Sunday, March 18, 2007

The Myth of Christian Revolution

If Jesus were a revolutionary, he had two groups of people he could have revolted against: The Romans, and the Hebrew leadership. He did not revolt against either. Rather He submitted to them.

If Jesus were a revolutionary, surely He and the zealots would have made common cause. At the very least He would have had more followers for many Jews had grievances against the Romans. And yet, when people come to tell Jesus about what the Romans were alleged to have done, He uses the story to remind the crowd that they must repent.

Luke 13 begins with some from the crowd, probably Zealots, telling Jesus of a Galilean whose blood Pilate had mixed with sacrifices. These sort of stories happen now in the Middle East. They are almost formulaic. During the recent Israeli/Lebanon war, Hezbollah engaged in wholesale creation of such stories, to the point where there was photographic evidence of fraud.

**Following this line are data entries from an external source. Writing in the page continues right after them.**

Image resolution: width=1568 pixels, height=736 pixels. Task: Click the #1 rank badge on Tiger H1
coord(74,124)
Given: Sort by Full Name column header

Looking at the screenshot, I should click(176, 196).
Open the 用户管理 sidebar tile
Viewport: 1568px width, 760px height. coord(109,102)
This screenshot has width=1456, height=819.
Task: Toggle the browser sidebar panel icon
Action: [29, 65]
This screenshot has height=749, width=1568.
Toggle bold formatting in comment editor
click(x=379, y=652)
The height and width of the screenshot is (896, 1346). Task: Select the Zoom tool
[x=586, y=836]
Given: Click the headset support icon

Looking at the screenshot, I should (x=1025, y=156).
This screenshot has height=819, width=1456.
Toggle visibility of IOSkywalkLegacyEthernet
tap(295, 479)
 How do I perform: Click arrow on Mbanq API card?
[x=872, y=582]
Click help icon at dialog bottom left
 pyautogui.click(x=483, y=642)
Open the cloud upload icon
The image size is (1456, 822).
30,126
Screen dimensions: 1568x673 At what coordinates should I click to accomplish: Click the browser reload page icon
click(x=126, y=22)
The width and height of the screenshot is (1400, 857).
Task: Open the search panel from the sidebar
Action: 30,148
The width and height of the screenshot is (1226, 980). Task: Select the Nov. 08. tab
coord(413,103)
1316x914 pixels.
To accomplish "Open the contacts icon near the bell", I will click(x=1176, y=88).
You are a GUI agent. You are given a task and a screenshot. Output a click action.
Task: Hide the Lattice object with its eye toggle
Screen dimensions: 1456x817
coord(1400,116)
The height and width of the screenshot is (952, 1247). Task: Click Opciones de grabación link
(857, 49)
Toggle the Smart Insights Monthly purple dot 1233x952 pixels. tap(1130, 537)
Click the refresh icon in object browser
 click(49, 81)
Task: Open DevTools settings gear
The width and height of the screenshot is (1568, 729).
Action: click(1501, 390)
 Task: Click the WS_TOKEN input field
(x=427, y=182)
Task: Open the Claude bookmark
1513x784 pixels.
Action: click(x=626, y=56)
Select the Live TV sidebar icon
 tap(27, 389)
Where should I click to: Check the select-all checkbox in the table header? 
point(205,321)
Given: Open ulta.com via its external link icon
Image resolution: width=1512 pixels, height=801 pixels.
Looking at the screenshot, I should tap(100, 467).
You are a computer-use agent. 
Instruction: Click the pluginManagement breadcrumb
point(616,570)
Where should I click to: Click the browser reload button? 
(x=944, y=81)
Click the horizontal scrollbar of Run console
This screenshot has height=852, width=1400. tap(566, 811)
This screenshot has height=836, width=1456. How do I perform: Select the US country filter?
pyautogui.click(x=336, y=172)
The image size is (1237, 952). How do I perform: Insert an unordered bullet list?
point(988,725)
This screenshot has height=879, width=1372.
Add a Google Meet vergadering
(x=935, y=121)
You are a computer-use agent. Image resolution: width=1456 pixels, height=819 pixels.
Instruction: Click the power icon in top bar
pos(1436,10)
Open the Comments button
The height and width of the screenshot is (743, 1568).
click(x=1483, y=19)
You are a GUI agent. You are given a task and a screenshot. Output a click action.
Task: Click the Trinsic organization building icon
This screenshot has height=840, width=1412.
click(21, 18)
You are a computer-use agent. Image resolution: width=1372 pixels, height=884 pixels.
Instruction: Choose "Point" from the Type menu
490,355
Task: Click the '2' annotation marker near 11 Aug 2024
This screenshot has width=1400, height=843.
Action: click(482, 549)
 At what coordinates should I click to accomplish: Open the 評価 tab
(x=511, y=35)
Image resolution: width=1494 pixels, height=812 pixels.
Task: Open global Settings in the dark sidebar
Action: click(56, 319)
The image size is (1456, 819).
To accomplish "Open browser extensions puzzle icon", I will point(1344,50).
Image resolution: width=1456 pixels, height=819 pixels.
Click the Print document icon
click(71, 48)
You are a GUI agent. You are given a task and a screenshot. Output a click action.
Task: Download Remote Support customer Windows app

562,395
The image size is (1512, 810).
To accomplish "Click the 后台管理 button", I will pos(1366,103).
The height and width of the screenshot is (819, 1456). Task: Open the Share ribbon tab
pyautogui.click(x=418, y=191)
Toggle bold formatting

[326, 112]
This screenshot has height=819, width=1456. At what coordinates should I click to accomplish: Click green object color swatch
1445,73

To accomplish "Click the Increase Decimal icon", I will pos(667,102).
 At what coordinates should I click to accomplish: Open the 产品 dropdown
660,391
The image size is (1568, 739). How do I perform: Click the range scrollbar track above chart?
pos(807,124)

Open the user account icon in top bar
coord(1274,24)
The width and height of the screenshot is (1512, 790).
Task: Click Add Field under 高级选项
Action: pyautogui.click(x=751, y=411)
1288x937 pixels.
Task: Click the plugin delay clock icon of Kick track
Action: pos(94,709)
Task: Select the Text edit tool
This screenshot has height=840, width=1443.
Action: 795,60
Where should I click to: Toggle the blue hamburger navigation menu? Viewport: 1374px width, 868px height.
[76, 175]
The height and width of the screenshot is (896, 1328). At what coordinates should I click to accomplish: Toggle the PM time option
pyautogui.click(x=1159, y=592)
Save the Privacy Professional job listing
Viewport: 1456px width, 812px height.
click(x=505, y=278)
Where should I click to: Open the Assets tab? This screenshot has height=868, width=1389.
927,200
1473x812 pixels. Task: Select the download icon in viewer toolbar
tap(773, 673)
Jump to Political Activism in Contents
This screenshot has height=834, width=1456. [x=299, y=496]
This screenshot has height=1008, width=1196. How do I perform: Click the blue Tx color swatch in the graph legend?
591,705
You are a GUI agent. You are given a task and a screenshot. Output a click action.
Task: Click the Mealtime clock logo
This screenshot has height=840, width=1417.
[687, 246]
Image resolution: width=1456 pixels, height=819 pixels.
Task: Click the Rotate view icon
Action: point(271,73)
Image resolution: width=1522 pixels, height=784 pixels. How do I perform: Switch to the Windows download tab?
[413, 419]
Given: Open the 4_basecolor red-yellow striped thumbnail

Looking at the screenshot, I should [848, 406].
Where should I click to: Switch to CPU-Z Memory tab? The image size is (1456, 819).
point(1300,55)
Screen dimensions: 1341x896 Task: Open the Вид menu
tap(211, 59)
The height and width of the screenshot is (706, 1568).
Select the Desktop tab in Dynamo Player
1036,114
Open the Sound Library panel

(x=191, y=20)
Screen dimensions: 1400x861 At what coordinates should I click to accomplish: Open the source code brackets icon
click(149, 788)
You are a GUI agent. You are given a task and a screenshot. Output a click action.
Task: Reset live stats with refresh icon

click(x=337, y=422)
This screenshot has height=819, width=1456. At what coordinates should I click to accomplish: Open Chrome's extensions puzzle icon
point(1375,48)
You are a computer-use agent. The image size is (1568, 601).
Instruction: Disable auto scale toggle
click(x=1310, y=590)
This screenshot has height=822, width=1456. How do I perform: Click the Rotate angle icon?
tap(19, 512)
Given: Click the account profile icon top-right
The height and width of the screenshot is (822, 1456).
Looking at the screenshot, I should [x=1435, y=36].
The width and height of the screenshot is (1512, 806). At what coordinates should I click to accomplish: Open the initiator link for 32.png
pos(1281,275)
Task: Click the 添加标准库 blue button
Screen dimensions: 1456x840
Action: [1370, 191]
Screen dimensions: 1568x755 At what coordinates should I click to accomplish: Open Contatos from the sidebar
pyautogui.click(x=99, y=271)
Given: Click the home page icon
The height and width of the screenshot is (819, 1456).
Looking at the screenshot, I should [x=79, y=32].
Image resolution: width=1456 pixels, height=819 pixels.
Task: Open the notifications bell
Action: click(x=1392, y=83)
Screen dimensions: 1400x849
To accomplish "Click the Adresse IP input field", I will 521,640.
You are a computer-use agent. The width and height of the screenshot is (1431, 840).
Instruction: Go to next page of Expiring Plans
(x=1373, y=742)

Jesus' response is unlike anything the crowd would expect to hear. The story casts the Romans in a very bad light. These stories are intended to justify revolution. Jesus instead starts talking about repentance. He is saying the revolution is not the way you justify yourself. Repent. He mentions that these men who died had no more sin than anyone else.

This is the opposite of what normally happens. In Ireland, Catholic priests and Protestant ministers would tell their violent allies that they were doing God's work. For revolutionaries, the cause is what purifies. Jesus comes directly against such suggestions. He says very clearly that they must repent or else they will perish.

Jesus was definitely radical. He spoke a message that was ultimately a message of restoration, redemption, of fulfillment. He went on, through death to resurrection and beyond, regularly coming into this world, into us, the body of Christ. There was nothing for him to revolt against. Any man who thought he had power over Him was sorely mistaken.

We aren't revolutionaries either. The message of revolution encourages ideas about secret knowledge, ideological purity, and discrimination. A revolution is militaristic; how many of our brothers and sisters are strong enough to put up with physical hardship? Regardless of whether the group is violent or pacifist, this sort of thinking immediately creates divisions.

Given that most of us are actually trying to follow the Lord, we end up at an impasse. Our Father's plan can't unfold any further. We tend to get further away from loving one another because this grand revolutionary goal seems to be more important. The Kingdom of God is among us, not somewhere else. Revolutionaries forget relationships in favor of the dash to utopia. In doing so they lose the very thing they are looking for. Please don't run past the Kingdom.